Some projects are so important they simply can not be allowed to fail. When people realise this they often go the extra mile in both effort and ingenuity.

Unfortunately there is a risk that the team will start to believe that the project will come together because “its just so crazy it has to work”.  This is unfortunate because usually (outside the movies) crazy ideas fail the first time they are attempted.

What often happens is that the team redefine success near the end of the project so they can deliver something they can call successful. What happens next is that people get angry with them and the team start to feel badly treated because nobody appreciates the heroic efforts and innovative thinking the team employed to deliver what they did get done.

So if the project is too important to fail (or you want to motivate people by claiming it is) then the best thing to do is to really really focus in on what really needs to happen. Then if you can deliver the bare minimum before the end date and build upwards from there if time permits then you will be a hero instead of a cautionary tale for others.

Truly understanding the root cause of the problem or opportunity often also leads to the truly innovative, achievable and maintainable solutions.

Unlike the movies of course, the “too important to fail” speech can’t really be delivered every adventure or people become cynical and start ignoring the call to action.

Tell the team that this is the CEO’s most important project

I once worked with an organisation where every single project seemed to be described as “Someone-important’s top priority”.

This seemed to have a similar effect to turning on a light when there are moths around. Stakeholders and potential team members all rushed forth at as soon as you turned the lights on. And people often seemed more than accommodating.

But then when things got a bit tougher, or the senior manager went away to look at something else, then a lot of the people seemed to wander off, just like moths do when you turn the light out.

So while having senior managers engaged on a project is a real key to success, claiming that senior managers are interested often gains only temporary or apparent motivation.

But even when the project is the senior manager’s most important initiative, people are sometimes more motivated to give the manager good news or highlight their own prowess than they are to engage in intense debate or challenging thinking.

In other words, gaining executive buy-in helps and having a key stakeholder passionately explaining the importance of the project are both very good for motivating the team.

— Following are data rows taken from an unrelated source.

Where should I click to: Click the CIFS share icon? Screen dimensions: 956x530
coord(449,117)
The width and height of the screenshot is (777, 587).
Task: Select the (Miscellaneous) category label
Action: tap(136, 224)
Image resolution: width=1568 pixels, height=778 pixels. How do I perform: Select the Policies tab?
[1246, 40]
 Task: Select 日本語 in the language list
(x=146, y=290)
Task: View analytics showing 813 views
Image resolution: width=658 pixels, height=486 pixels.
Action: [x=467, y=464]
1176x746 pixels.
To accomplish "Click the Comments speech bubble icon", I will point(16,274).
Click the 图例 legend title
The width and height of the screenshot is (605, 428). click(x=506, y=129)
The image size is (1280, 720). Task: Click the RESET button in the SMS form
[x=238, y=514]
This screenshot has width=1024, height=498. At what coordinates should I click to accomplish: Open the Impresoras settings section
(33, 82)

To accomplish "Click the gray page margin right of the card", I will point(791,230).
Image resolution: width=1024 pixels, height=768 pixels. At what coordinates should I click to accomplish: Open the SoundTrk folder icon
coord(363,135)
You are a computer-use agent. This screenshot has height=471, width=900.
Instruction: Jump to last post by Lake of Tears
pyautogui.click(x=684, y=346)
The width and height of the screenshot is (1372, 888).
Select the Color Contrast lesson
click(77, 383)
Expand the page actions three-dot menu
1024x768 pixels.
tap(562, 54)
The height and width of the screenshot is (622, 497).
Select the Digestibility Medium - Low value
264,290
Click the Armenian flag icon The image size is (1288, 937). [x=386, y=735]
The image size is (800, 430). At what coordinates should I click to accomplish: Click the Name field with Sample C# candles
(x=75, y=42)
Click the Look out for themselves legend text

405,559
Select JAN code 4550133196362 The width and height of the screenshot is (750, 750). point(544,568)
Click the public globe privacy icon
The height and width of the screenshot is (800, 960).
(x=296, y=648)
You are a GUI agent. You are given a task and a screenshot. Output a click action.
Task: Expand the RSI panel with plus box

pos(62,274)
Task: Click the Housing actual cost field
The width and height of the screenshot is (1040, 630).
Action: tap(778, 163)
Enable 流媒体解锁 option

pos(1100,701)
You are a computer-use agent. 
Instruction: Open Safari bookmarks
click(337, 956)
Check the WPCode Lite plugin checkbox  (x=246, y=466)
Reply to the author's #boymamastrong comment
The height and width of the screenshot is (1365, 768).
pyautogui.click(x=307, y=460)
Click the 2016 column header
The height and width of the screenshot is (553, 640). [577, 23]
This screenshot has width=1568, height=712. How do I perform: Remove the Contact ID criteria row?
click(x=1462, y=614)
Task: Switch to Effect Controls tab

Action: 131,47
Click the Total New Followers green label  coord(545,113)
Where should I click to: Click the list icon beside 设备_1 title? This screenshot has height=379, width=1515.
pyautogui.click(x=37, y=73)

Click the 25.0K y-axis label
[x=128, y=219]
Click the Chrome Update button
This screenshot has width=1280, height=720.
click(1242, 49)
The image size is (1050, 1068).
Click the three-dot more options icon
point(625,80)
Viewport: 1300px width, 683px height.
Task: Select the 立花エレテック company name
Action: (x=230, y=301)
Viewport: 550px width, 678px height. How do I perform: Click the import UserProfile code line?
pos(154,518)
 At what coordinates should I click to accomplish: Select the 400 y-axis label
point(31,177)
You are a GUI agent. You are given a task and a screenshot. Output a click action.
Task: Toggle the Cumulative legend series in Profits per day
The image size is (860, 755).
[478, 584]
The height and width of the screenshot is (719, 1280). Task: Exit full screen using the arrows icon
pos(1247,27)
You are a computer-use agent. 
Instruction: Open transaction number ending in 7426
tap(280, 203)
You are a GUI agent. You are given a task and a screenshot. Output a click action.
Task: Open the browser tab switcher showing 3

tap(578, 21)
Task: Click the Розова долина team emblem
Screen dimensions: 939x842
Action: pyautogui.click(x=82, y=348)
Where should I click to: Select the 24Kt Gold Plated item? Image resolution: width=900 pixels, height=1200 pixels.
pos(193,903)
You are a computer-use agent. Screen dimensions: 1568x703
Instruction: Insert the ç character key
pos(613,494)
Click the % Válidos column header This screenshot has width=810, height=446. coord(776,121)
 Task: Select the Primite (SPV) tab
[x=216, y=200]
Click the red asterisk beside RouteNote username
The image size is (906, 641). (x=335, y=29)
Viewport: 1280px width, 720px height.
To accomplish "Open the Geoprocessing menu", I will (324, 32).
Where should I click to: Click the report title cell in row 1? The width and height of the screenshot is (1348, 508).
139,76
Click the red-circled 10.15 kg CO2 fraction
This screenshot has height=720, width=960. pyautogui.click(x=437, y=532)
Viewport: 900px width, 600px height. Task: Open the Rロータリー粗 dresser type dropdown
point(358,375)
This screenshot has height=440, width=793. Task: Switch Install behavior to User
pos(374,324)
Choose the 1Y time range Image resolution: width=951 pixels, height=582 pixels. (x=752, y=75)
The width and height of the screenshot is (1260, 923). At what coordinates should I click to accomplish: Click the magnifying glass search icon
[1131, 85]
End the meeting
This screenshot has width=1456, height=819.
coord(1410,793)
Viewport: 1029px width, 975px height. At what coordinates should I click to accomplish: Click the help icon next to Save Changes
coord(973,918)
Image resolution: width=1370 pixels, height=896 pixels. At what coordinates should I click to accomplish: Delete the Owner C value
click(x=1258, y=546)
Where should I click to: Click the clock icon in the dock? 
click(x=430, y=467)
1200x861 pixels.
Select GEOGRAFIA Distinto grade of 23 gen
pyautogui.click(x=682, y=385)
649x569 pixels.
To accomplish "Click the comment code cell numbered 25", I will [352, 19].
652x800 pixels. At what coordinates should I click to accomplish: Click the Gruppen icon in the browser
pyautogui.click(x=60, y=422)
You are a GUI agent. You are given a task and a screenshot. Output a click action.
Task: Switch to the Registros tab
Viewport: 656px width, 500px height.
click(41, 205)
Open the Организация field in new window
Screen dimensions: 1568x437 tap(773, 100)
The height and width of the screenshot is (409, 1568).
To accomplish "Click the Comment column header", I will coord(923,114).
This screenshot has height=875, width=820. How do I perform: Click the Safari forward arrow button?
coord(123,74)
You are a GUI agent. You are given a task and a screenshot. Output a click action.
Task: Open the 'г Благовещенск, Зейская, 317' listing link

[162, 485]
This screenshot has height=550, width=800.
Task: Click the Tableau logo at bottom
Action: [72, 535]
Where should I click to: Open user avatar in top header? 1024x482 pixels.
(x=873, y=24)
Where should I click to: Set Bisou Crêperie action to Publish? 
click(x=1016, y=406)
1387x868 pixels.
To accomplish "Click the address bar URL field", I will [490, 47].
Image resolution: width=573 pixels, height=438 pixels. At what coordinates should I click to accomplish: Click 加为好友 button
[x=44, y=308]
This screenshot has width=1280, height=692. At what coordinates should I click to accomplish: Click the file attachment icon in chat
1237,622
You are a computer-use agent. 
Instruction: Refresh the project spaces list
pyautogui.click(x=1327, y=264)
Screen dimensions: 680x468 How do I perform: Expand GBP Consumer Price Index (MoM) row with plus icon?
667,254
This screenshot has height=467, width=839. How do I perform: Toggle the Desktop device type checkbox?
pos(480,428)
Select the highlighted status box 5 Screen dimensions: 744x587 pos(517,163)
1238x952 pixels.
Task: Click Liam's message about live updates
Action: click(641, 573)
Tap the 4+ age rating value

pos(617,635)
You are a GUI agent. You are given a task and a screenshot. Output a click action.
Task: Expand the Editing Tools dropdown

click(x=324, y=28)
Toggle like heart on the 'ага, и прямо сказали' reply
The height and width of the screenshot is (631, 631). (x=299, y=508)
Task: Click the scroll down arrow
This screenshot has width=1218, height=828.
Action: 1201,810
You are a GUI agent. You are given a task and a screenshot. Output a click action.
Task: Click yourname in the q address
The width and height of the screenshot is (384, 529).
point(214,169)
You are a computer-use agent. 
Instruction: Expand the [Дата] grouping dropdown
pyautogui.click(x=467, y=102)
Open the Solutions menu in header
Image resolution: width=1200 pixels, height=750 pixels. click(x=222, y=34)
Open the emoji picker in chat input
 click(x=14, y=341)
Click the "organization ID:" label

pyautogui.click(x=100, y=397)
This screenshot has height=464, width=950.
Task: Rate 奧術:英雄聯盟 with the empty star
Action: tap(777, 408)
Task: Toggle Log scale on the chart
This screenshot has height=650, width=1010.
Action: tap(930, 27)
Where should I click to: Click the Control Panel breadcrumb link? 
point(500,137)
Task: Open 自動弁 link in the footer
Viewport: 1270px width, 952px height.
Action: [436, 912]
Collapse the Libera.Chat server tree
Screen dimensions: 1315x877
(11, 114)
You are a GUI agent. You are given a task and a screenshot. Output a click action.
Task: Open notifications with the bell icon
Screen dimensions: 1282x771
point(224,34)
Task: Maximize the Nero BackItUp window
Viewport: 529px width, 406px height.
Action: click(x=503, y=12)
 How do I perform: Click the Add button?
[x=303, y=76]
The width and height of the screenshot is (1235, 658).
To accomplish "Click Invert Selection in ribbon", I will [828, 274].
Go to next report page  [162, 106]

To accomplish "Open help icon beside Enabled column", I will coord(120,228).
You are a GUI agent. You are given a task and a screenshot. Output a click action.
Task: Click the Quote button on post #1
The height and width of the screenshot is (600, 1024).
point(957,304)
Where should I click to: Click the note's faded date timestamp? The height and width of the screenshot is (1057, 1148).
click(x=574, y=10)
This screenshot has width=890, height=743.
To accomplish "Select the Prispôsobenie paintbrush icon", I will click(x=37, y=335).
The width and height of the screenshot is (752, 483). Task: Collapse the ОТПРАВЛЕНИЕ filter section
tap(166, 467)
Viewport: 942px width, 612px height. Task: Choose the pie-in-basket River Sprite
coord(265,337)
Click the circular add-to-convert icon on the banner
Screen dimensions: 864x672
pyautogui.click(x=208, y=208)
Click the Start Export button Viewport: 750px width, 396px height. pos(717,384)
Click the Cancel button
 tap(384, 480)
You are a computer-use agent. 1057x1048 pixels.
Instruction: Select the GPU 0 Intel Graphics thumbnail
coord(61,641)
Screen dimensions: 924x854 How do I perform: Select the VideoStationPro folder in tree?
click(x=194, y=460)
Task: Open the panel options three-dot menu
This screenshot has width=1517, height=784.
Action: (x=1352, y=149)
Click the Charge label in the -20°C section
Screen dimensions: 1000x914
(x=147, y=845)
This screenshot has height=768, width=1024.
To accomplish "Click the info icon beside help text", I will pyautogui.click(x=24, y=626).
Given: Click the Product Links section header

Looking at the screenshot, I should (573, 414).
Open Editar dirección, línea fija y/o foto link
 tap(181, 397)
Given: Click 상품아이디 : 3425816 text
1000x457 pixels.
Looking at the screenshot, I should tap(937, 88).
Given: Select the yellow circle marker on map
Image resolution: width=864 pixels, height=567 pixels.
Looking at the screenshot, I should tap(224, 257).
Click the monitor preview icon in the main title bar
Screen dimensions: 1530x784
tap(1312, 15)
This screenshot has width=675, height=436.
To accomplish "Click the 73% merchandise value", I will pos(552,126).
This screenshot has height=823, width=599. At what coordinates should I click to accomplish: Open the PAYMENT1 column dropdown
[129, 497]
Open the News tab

But you still need to shift the discussion quickly to WHY the project is the executive’s most important initiative.

Tell the team that the project will  drive career growth

Some projects are real career builders. This can be because of the new skills and experience that people gain; it can be because of the visibility that the project gives people and it can simply be because of the relationships that people form while on the project.

But once again there is a potential dark-side.

  • Just because the project has the potential to create career growth does not mean that it will do so; and failing to deliver on promised rewards will de-motivate people as quickly as the prospect of career growth motivated them in the first place; and
  • There is a risk that people will focus on the opportunity to impress or fight over the juiciest pieces of work on the project.

So if you are using the carrot of career growth, you really need to work on the implementation of the promises you are making, while also making sure that people understand that they will need to commit to hard work and real commitment to the outcome if they are to share in the spoils.


All of the approaches I have listed above work, at least in the short term. But all come with issues and risks. So I am left back where I started in concluding that to motivate people on projects what you really need to do is:

  • Show them how can make a contribution;
  • Show them how their contribution will make a difference; and
  • Show them how their contribution will be rewarded, preferably through intrinsic rewards like satisfaction in a job well done or learning something new.